– Не два, а пять, – ревниво вставил я. – Помню по гонорару.
   – Так вот, сын моей тети, Толик, бегал на рынок, что-то покупал, успокаивал Броневого, словом, старался, чтобы всем было хорошо, чтобы люди не чувствовали себя как в гостях…
   – Ну и что? – нетерпеливо перебил я.
   – А то. Тетку мою звали – Ида, а мальчика – Толя. Тетка так и осталась Идой, а мальчик вырос и стал Натаном Щаранским.
   – Не может быть?! – поразился я. – Тот самый Щаранский?
   – Да. Тот самый… Стал правозащитником, диссидентом. Прошел все гэбистские круги. А теперь площадь возле ООН в Нью-Йорке названа именем Натана Щаранского.
   – Ну и дела! Ты его двоюродная сестра? Натан Щаранский – председатель Международного сионистского форума со штаб-квартирой в Иерусалиме. А почему ты живешь в гостинице?
   – Вот! Типично совковый вопрос! – проворчала Люда. – А где я должна жить? Я – олим хадаша и, как многие олимы, живу в гостинице, арендованной Центром абсорбции для новых репатриантов…
   – Ладно, ладно, – проворчал я. – В Израиле такая же коррупция, как и везде, – свой тянет своего.
   – Может быть. Но не для Щаранского. Надо знать Натана.
   Потом я сидел в ее номере, пил чай с кексом, рассматривал фотографии, на которых президент Рейган пожимает Люде руку, а рядом, улыбаясь, стоят вице-президент Буш, пожилая женщина и коренастый плотный лысеющий мужчина.
   – Это тетя Ида и Натан, – пояснила Люда. – Мы в Белом доме, на приеме в честь Натана.
   – Ну и взлетела ты, – буркнул я. – Может быть, мне встать?
   – Сиди. Хочешь еще чаю? – предложила Люда – Вчера сгорела спираль в плитке, так в этой Израиловке купить спираль… Пришлось покупать новую плитку. Вообще наша гостиница – настоящий цыганский табор. В одном номере живут две, а то и три семьи, спят на полу, а кое-кто уходит ночевать на пляж, спят на надувных матрацах. Я живу одна, потому как доплачиваю из своего кармана.

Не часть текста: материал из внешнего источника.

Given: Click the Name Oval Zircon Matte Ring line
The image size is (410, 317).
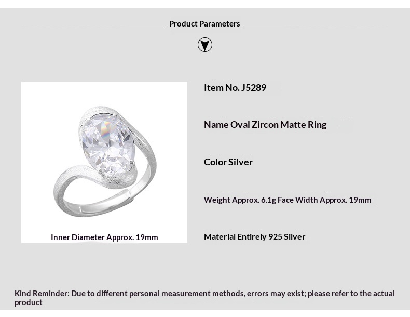Looking at the screenshot, I should (265, 124).
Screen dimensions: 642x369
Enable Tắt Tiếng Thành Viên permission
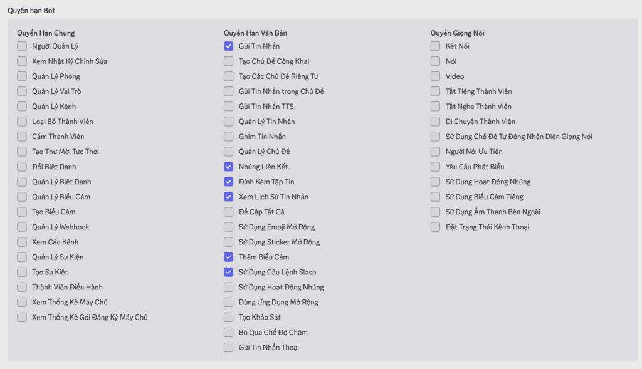point(436,91)

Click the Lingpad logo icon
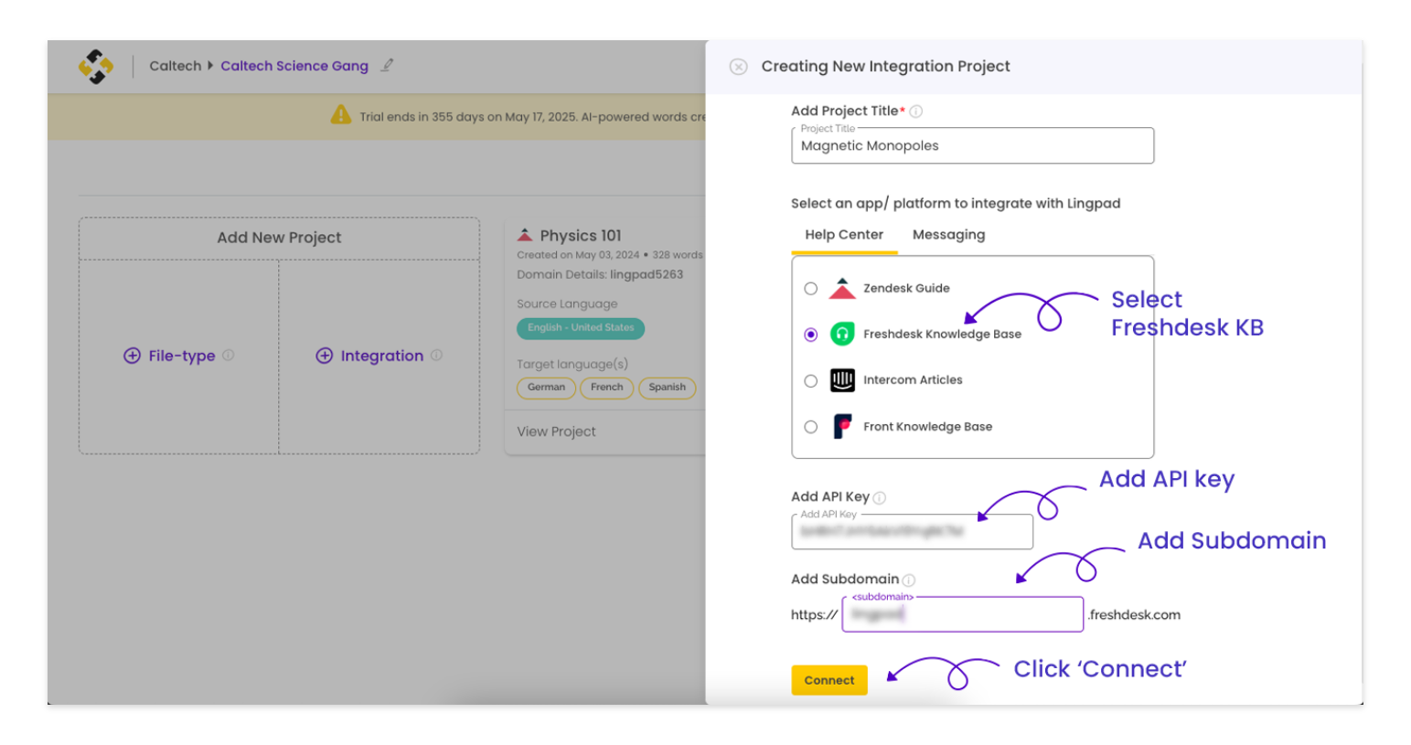point(96,66)
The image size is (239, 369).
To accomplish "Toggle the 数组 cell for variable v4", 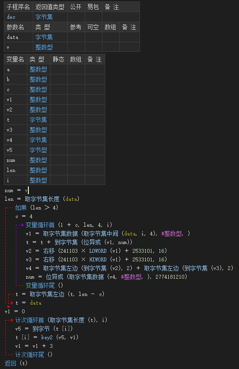I will click(x=76, y=140).
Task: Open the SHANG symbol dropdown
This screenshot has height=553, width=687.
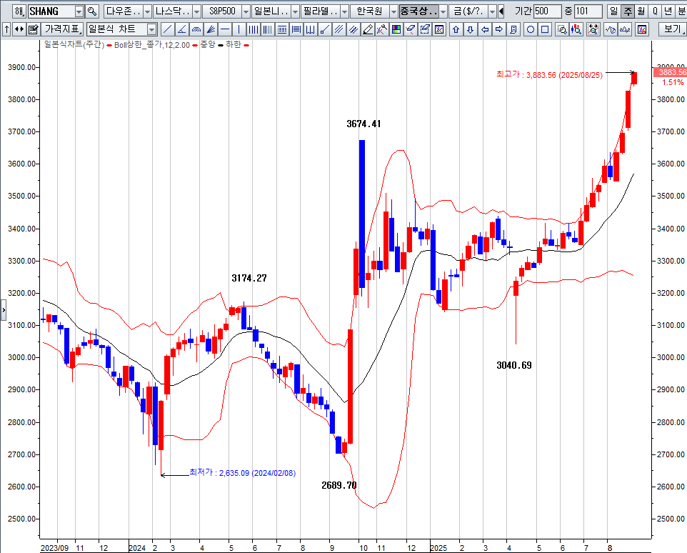Action: pyautogui.click(x=79, y=11)
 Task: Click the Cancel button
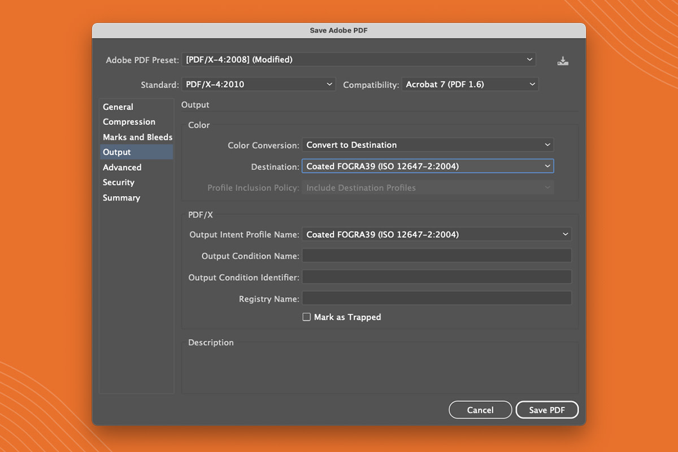tap(480, 410)
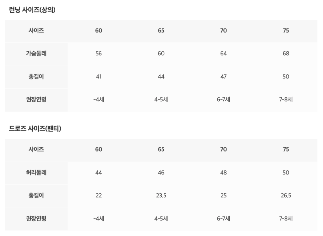Select the 가슴둘레 row label
The image size is (323, 236).
click(x=36, y=54)
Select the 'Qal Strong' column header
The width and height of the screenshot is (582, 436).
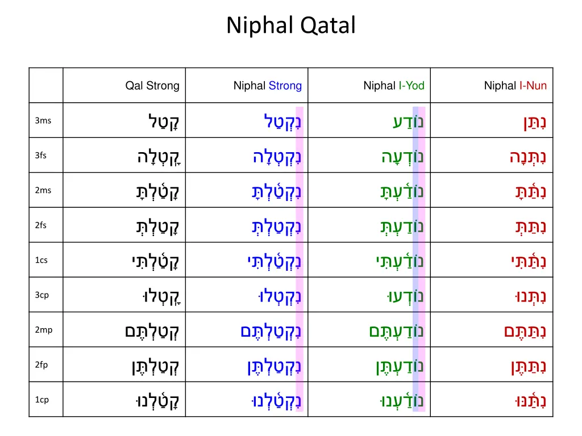point(152,86)
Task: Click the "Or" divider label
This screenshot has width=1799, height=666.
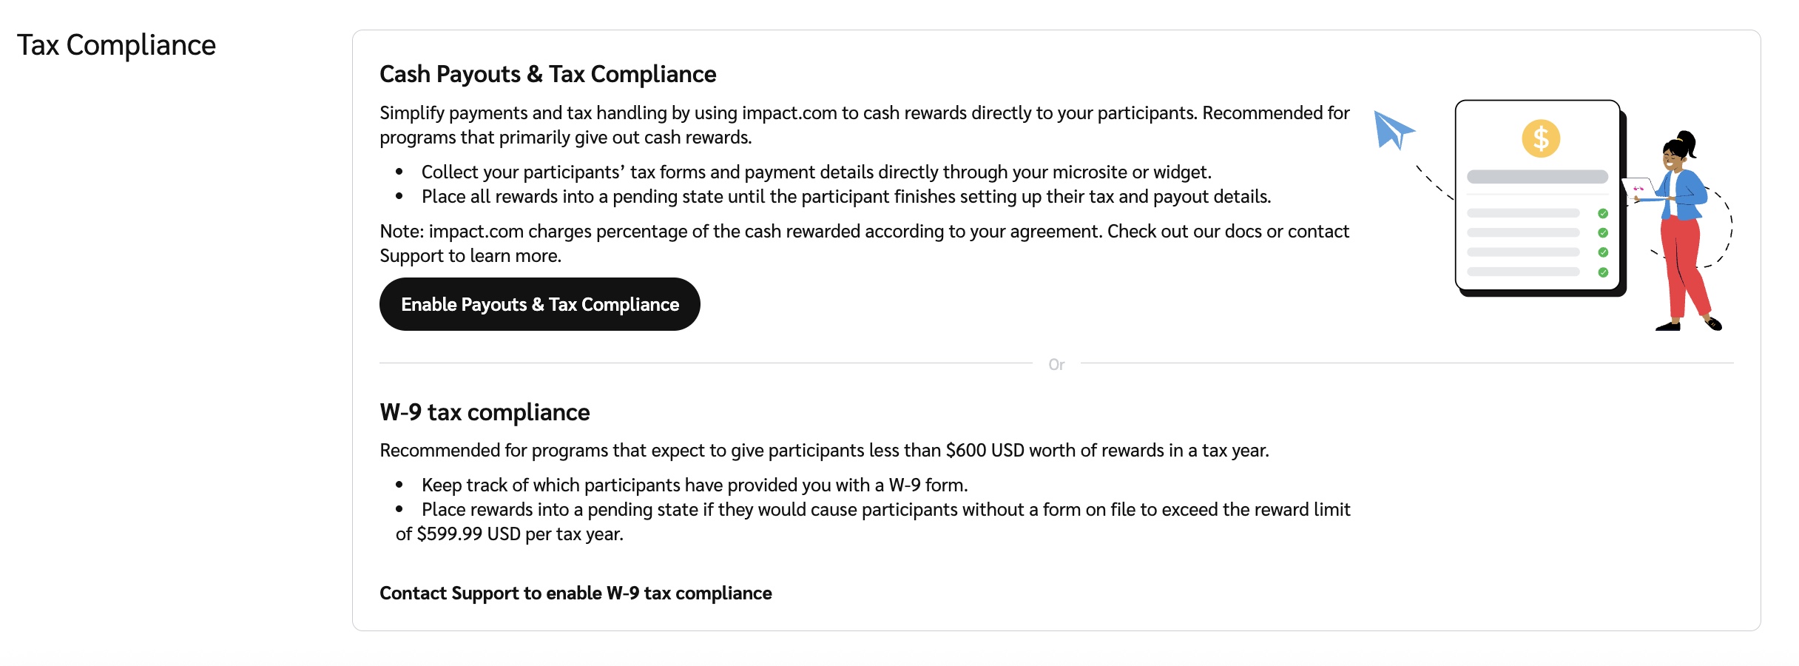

   – Куда же смотрит твой Щаранский?
   – Куда смотрит? Ты представляешь страну, которая приняла бы такое количество эмигрантов сразу? А?! То-то. Дикие цифры, если пересчитать на душу коренного населения. Возьми ту же нашу Россию: как живут там беженцы из Азии? Тогда и говори… Натан работает по двадцать пять часов в сутки. И конечно, делает много. Но с каждым годом все труднее выбивать деньги за океаном. Слава богу, Израилю это на пользу, а не как в бездонную бочку там, в России. Я читаю в газетах и холодею: как вы там живете?!
   – Тебе тут нравится?
   – Очень. Единственная страна в мире, где можно жить спокойно несмотря ни на что. Любому человеку независимо от национальности. Бог знал, где поселиться.
   Мы еще долго болтали о том о сем, вспоминали знакомых, говорили о судьбе театра…

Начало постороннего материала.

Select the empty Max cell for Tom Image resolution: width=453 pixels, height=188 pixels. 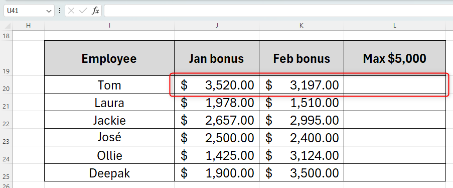pos(395,84)
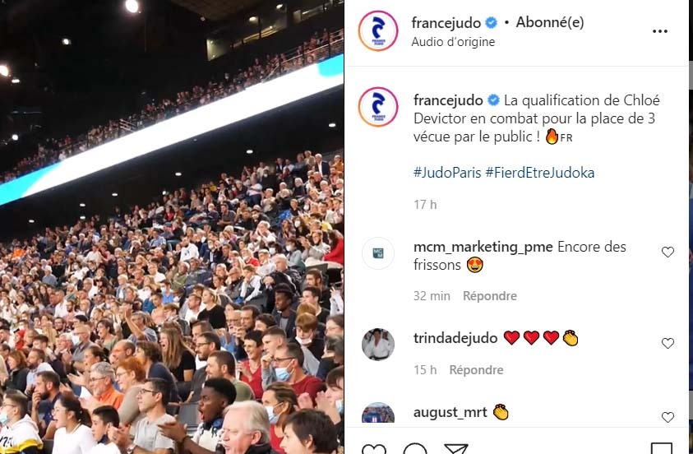Screen dimensions: 693x454
Task: Like the august_mrt comment heart
Action: click(x=668, y=417)
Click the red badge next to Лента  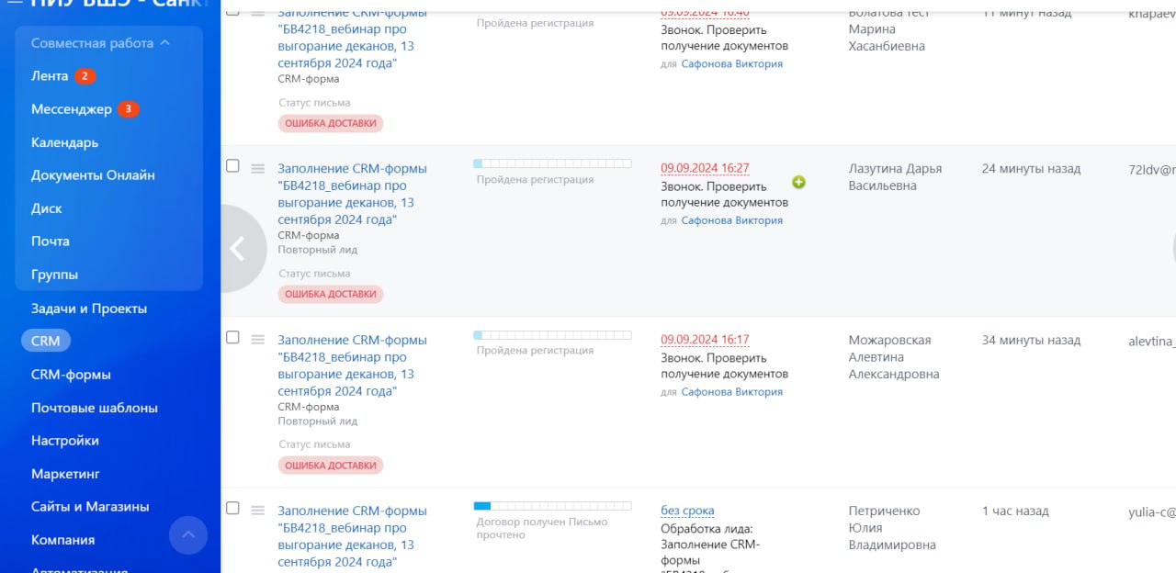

   Перед уходом моя расчетливость вновь подстроила каверзу.
   – Слушай, может быть… Щаранский поможет моей сестре с квартирой? Сестра снимает какую-то халупу у старухи-марокканки… – Я не закончил фразу. Люда с силой захлопнула передо мной дверь. Хорошо еще, не защемила палец, я вовремя отдернул руку.
   Такие дела!
   Воспоминания роились в моей памяти, а взгляд скользил вдоль панорамы улиц Тель-Авива. Жаль, не удалось побывать в Музее бриллиантов. Мировой центр драгоценных камней своим небоскребом явно пытается потеснить Америку и ЮАР. Не был я и в Музее диаспоры, говорят, стоило пойти… Да мало ли где я не был?! В том же театре «Габима», не был и в филармонии, знаменитой израильской филармонии, где что ни скрипач, то Иегуди Менухин… Пустое дело вспоминать упущенное, да еще в таком городе, как Тель-Авив.

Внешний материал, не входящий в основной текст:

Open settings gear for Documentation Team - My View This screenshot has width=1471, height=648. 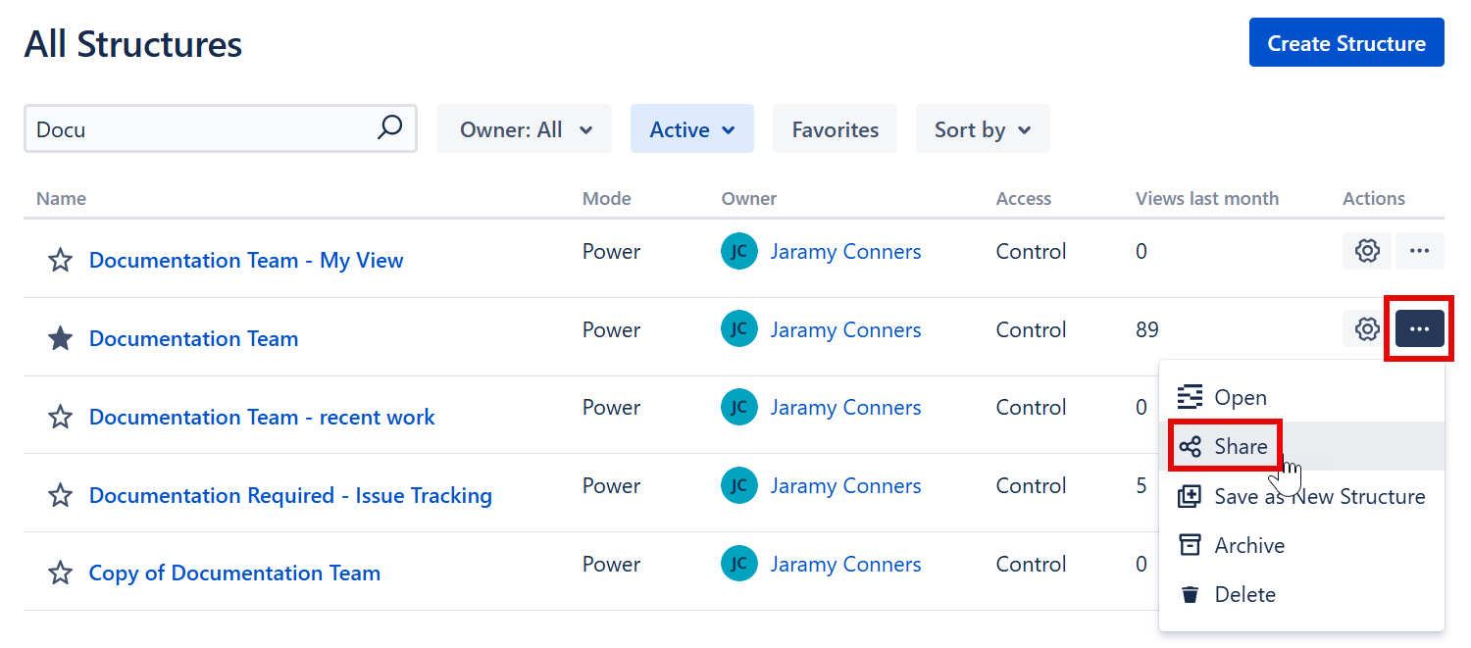point(1366,251)
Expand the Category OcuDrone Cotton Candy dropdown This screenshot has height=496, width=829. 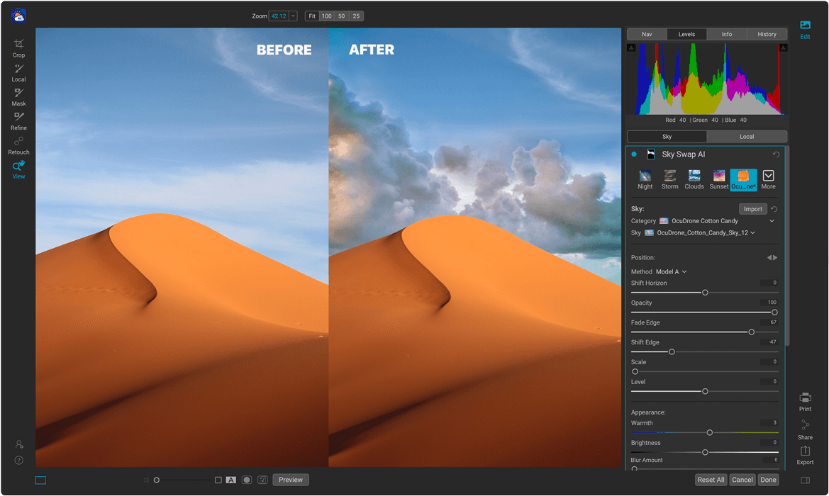[772, 221]
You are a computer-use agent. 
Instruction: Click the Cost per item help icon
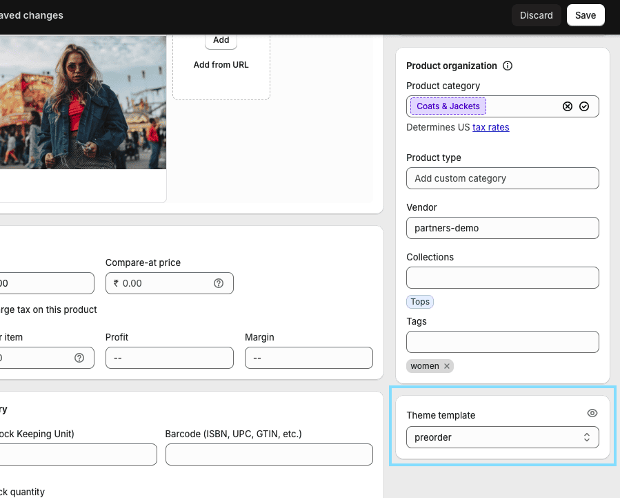[79, 358]
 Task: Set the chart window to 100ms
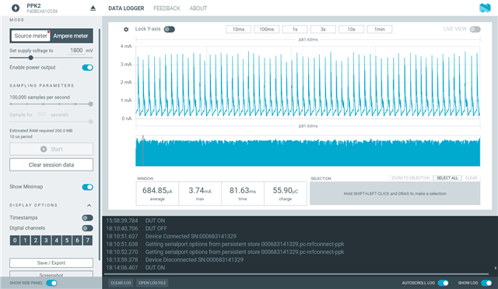267,30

   Кресла через проход салона автобуса занимали мать и взрослый сын тоже из России. Они сейчас ехали до Беэр-Шевы.
   – Вам надо обязательно посмотреть Беэр-Шеву! – громко наставляла женщина. – Лучший в мире город!
   – Мама, ты же говорила: лучший в мире город – Челябинск, – вступил сын, паренек с каким-то красным лицом и сизым носом.
   – Лучших в мире города два! – с вызовом ответила женщина. – А вы были в Челябинске? Нет? Если бы вы жили в Челябинске….
   – То приехали бы в Израиль на постоянно, – подхватил сын. – А так как вы из Ленинграда, то можете себе позволить приехать сюда в гости.
   «Мне предстоит веселая дорога, – подумал я с тоской. – Интересно, далеко отсюда до Беэр-Шевы? И черт меня дернул вступить в разговор со своими попутчиками!»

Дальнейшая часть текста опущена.